While in the early stages of designing your restaurant, you may find it hard to think past the first year, but it's critical to think further down the road.
Even before you get to that point, a good business plan should factor in the worst case scenario.
According to a study, over 94% of new businesses fail during the first year of operation. Lack of funding turns out to be the most common reason. Money is the bloodline of any business. The long painstaking yet an exciting journey from the idea to revenue generating business needs a fuel called capital. That’s why at every start of the business, entrepreneurs are found asking questions relating to financing their business.
Good Signs to Invest
A large market that’s getting organised and moving towards higher value-added products has sparked investors’ interest in the F&B space where there’s rising demand for better, healthier, affordable and easy to access products, paving the way for entrepreneurs to jump in and build next generation brands.
Niranjan Sheshadri, Founder, Last Mile Ventures says,” There is a secular move in rating out the formally organized space to the branded space be it QSR, CDS or the Fine dining space.”
Colliding with several ups & downs, Sheshadri continues,” This trend will benefit almost every sector in the F&B space. The shift from unorganized to organized will continue to rise and the new era of Entrepreneurs is going to add value, creating brands which are likely to open 30 to 40 outlets across Tier 4 cities.”
On similar terms, Krishna Vinjamuri, Principal, Lightbox Venture Capital says,” With a growth of 10% every year, about 33% of the industry trends are slowly getting organized.
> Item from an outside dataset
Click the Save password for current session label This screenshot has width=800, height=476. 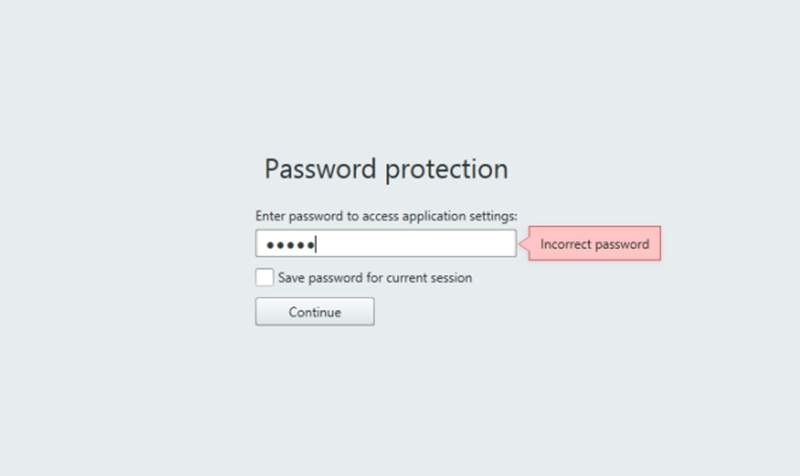[375, 277]
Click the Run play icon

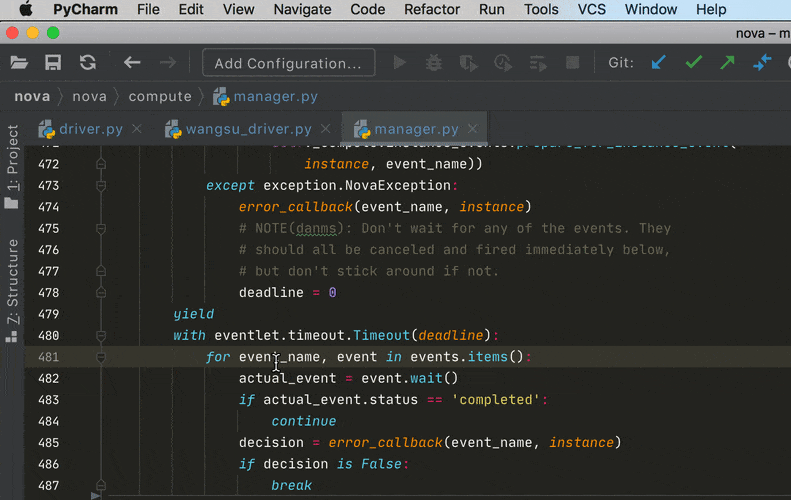[x=400, y=63]
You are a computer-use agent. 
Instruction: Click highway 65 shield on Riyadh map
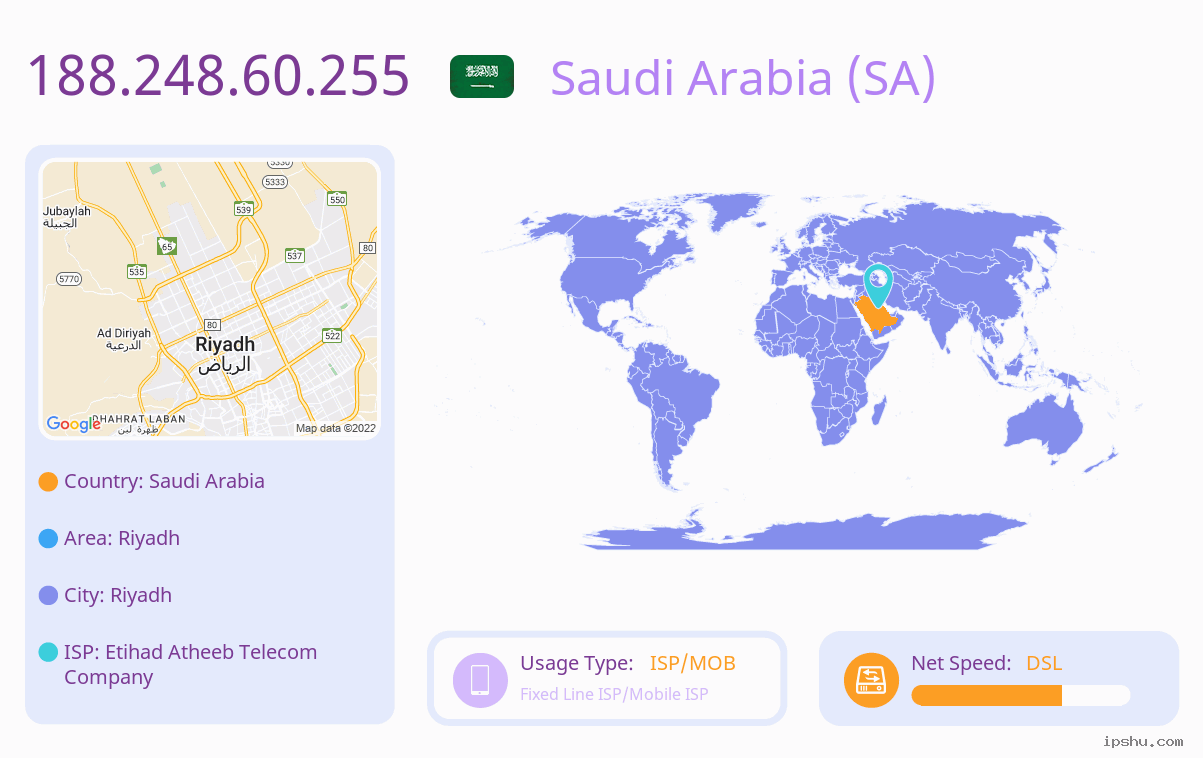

Taking this as an advantage, we can build larger brands with multiple outlets.”
To an aspiring restaurateur, the challenges of funding a business can seem overwhelming. “The growth of the market will continue over the next 10 years with a 15% growth, which is sufficient for an investor to invest and create large-scale business in the long run”, adds Sheshadri.
While such companies don’t exist today, certainly the entrepreneurs are there in the field, raising capital and positioning themselves to get good returns.
Most of the Restaurateurs will move away from the mainstream to malls. In terms of customer experience, the changes are not significant enough and will continue the way expansion is handled and the way supply chains are built.
It is always better to go for a partnership in the restaurant business as it not only makes investment easier but also reduces the risks in business by sharing the future profit and loss. If it’s your first restaurant venture, try to look for a partner who already has some experience in the restaurant business.
Innovation is Major
In an industry where standing still means falling behind, innovation is the defining factor for most successful brands.
Roughly speaking, the industry has received close to about 5000 crores of funding in the last 4 years which is half the money that was invested in this industry in the last 20 years.
There is not much expectation in terms of innovation relating to the customer experience. A lot of innovation is expected around standardising processes to make sure that a brand can go from 20 outlets to 50 outlets without compromising on the experience.
“The most important development that is going to happen in the IPO market is going to be favorable towards successful chains”, Sheshadri adds.
There are changing business models actually helping people not just dine out but also at home.
Commenting on the invasion Krishna says,” Technology is helping people discover the restaurants with distribution platforms like Zomato, Swiggy, UberEats that are helping these restaurants maximize their potential by being able to offer to customers in giving them convenient food options.”
“There are elements of the supply chain that is relevant for larger size restaurants where technological innovation is playing a key role in ensuring that the inventory levels are done right”, Krishna added further.